Messi, Ronaldo, turtles and the danger of dogma…

It’s vital that you have a clearly defined stance on all the things, because it’s not enough for something to be good: everything must be categorised, compared and ranked so we know precisely which goal or player is definitively the best.
Never mind that we struggle to reach quorum on important no-brainer political issues that affect our everyday lives; it’s vitally important that we establish whether Cristiano Ronaldo’s goal was in fact the best overhead kick ever, or the best Ronaldo goal ever, or the best Champions League goal ever, or even the outright best goal ever.
It’s not just football, of course. Every industry has its annual awards, gongs and baubles, and every fandom loves nothing better than to debate the merits of one character, film or TV series over another. Comparison is the lifeblood of meaningless pub, first date and Twitter chatter, because as the famously profane aphorism tells us, everyone has an opinion, and there is nothing we love more than airing those opinions for the world to hear. If I ask you who your favourite Turtle is, you will have an opinion, and if it’s Michelangelo, I will fight you to the end because that guy is the absolute worst, seriously, what the hell is wrong with you?

We love comparing things, we love voicing our opinions, and to complete the trinity, we love to shape our identities around our most inconsequential interests. That’s fine: that self-knowledge can be a hugely useful shorthand for expressing who you are and finding like-minded people.

The problem is that we take this natural impulse to rank and compare to such a ridiculous degree that we become zealots. There is no subject matter so trivial that people won’t treat it as though it’s a debate on abortion or gun control.

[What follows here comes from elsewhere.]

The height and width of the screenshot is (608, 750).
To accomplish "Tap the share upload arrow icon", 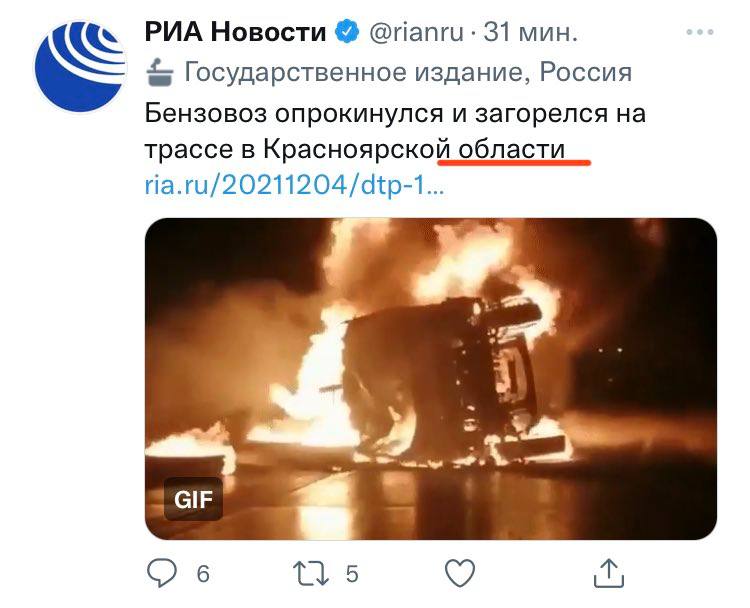I will [608, 573].
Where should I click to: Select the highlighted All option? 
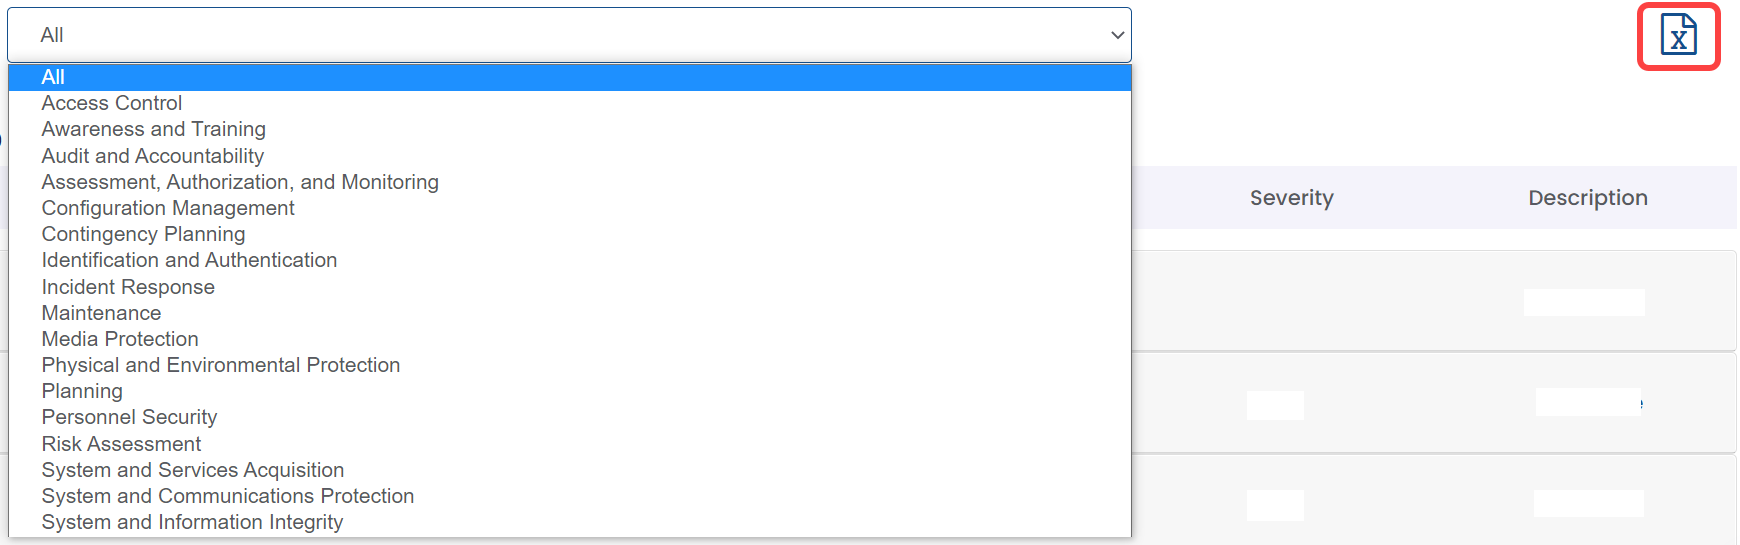[x=570, y=77]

Anyone who has ever used social media can tell you that you cannot even mention Ronaldo or Lionel Messi without fans of the other popping up in large numbers to howl that their man is better and accuse the author of partisanship. This is a level of self-awareness that makes David Brent, Alan Partridge and Dennis Reynolds look like the sturdiest pillars of quiet introspection.

At this point, the fact that you prefer Messi over Ronaldo ceases to be your identifying characteristic; instead, all anyone will see is that you’re the worst kind of insufferable dogmatic bore.
You wonder if the zealots ever stop to consider that by picking a side and defending it with such ferocity, they are halving their potential enjoyment. Rather than marvel at the fact that we’ve had a solid decade or more of watching two of the very greatest players ever to take to the field, they are actively talking themselves into thinking one or the other of them is a charlatan compared with their golden god of choice. I swear to God, if there weren’t hard-wired survival instincts to stop it from happening, some people would refuse to breathe on the basis that they think liquids are better than gases.